### What you need to do
The records sit below this line. Repeat all of them exactly.

(Saved data entries)

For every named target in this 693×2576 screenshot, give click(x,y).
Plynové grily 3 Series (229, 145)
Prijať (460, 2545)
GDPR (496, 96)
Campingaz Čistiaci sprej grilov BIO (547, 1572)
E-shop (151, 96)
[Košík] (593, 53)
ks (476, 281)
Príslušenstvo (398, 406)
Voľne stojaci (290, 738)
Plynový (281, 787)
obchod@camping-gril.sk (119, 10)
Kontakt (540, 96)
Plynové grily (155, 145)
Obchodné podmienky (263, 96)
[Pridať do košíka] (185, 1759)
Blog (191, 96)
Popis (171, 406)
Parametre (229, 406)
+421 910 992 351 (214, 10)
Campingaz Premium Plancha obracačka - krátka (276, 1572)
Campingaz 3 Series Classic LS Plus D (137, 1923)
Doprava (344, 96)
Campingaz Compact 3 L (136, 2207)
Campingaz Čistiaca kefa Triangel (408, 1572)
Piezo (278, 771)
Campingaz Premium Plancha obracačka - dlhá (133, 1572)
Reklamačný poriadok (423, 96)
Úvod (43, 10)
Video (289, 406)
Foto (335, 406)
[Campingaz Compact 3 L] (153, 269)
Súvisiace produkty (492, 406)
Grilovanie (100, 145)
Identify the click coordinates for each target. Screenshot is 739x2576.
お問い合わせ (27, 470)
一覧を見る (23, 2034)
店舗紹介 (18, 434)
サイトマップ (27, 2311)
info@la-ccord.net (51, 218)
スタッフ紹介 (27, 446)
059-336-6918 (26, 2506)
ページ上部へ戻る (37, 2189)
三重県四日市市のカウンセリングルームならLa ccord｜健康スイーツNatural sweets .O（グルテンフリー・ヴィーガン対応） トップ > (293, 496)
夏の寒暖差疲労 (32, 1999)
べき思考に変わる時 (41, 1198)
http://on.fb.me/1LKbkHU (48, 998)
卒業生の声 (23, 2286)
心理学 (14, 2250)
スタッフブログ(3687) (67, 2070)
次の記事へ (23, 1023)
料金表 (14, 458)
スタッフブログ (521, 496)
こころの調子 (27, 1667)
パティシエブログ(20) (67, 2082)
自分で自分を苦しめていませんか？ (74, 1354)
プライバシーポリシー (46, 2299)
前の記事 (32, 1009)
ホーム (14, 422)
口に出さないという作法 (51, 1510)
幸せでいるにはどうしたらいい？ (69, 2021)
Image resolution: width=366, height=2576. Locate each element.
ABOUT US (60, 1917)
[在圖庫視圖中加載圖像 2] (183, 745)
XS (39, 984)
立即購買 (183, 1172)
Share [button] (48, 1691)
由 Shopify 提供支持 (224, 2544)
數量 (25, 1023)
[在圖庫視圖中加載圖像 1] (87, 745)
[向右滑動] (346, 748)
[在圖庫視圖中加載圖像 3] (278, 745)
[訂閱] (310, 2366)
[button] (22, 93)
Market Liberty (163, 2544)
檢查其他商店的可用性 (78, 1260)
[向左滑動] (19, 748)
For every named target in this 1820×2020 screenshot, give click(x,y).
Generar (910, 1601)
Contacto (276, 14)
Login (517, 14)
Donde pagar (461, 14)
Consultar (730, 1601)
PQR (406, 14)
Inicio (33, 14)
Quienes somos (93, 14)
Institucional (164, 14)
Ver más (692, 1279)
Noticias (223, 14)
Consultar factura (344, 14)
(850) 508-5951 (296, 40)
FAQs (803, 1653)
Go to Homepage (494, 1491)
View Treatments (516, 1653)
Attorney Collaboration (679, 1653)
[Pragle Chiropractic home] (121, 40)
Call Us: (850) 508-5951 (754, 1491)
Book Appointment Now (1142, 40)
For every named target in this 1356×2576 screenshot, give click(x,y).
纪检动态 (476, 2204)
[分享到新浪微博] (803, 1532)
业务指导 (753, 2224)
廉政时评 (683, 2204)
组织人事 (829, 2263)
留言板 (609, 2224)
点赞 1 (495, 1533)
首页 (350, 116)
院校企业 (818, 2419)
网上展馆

### Reply to the task
For every named target in this 693×2576 screenshot, give click(x,y).
Plynové grily 3 Series (229, 145)
Prijať (460, 2545)
GDPR (496, 96)
Campingaz Čistiaci sprej grilov BIO (547, 1572)
E-shop (151, 96)
[Košík] (593, 53)
ks (476, 281)
Príslušenstvo (398, 406)
Voľne stojaci (290, 738)
Plynový (281, 787)
obchod@camping-gril.sk (119, 10)
Kontakt (540, 96)
Plynové grily (155, 145)
Obchodné podmienky (263, 96)
[Pridať do košíka] (185, 1759)
Blog (191, 96)
Popis (171, 406)
Parametre (229, 406)
+421 910 992 351 (214, 10)
Campingaz Premium Plancha obracačka - krátka (276, 1572)
Campingaz 3 Series Classic LS Plus D (137, 1923)
Doprava (344, 96)
Campingaz Compact 3 L (136, 2207)
Campingaz Čistiaca kefa Triangel (408, 1572)
Piezo (278, 771)
Campingaz Premium Plancha obracačka - dlhá (133, 1572)
Reklamačný poriadok (423, 96)
Úvod (43, 10)
Video (289, 406)
Foto (335, 406)
[Campingaz Compact 3 L] (153, 269)
Súvisiace produkty (492, 406)
Grilovanie (100, 145)
Identify the click coordinates for each target. Screenshot is 739x2576.
お問い合わせ (27, 470)
一覧を見る (23, 2034)
店舗紹介 (18, 434)
サイトマップ (27, 2311)
info@la-ccord.net (51, 218)
スタッフ紹介 (27, 446)
059-336-6918 (26, 2506)
ページ上部へ戻る (37, 2189)
三重県四日市市のカウンセリングルームならLa ccord｜健康スイーツNatural sweets .O（グルテンフリー・ヴィーガン対応） トップ > (293, 496)
夏の寒暖差疲労 (32, 1999)
べき思考に変わる時 (41, 1198)
http://on.fb.me/1LKbkHU (48, 998)
卒業生の声 (23, 2286)
心理学 (14, 2250)
スタッフブログ(3687) (67, 2070)
次の記事へ (23, 1023)
料金表 (14, 458)
スタッフブログ (521, 496)
こころの調子 (27, 1667)
パティシエブログ(20) (67, 2082)
自分で自分を苦しめていませんか？ (74, 1354)
プライバシーポリシー (46, 2299)
前の記事 (32, 1009)
ホーム (14, 422)
口に出さないという作法 (51, 1510)
幸せでいるにはどうしたらいい？ (69, 2021)
Image resolution: width=366, height=2576. Locate each element.
ABOUT US (60, 1917)
[在圖庫視圖中加載圖像 2] (183, 745)
XS (39, 984)
立即購買 (183, 1172)
Share [button] (48, 1691)
由 Shopify 提供支持 (224, 2544)
數量 (25, 1023)
[在圖庫視圖中加載圖像 1] (87, 745)
[向右滑動] (346, 748)
[在圖庫視圖中加載圖像 3] (278, 745)
[訂閱] (310, 2366)
[button] (22, 93)
Market Liberty (163, 2544)
檢查其他商店的可用性 (78, 1260)
[向左滑動] (19, 748)
For every named target in this 1820×2020 screenshot, give click(x,y).
Generar (910, 1601)
Contacto (276, 14)
Login (517, 14)
Donde pagar (461, 14)
Consultar (730, 1601)
PQR (406, 14)
Inicio (33, 14)
Quienes somos (93, 14)
Institucional (164, 14)
Ver más (692, 1279)
Noticias (223, 14)
Consultar factura (344, 14)
(850) 508-5951 (296, 40)
FAQs (803, 1653)
Go to Homepage (494, 1491)
View Treatments (516, 1653)
Attorney Collaboration (679, 1653)
[Pragle Chiropractic home] (121, 40)
Call Us: (850) 508-5951 (754, 1491)
Book Appointment Now (1142, 40)
For every named target in this 1356×2576 screenshot, give click(x,y).
纪检动态 (476, 2204)
[分享到新浪微博] (803, 1532)
业务指导 (753, 2224)
廉政时评 (683, 2204)
组织人事 (829, 2263)
留言板 (609, 2224)
点赞 1 (495, 1533)
首页 (350, 116)
院校企业 (818, 2419)
网上展馆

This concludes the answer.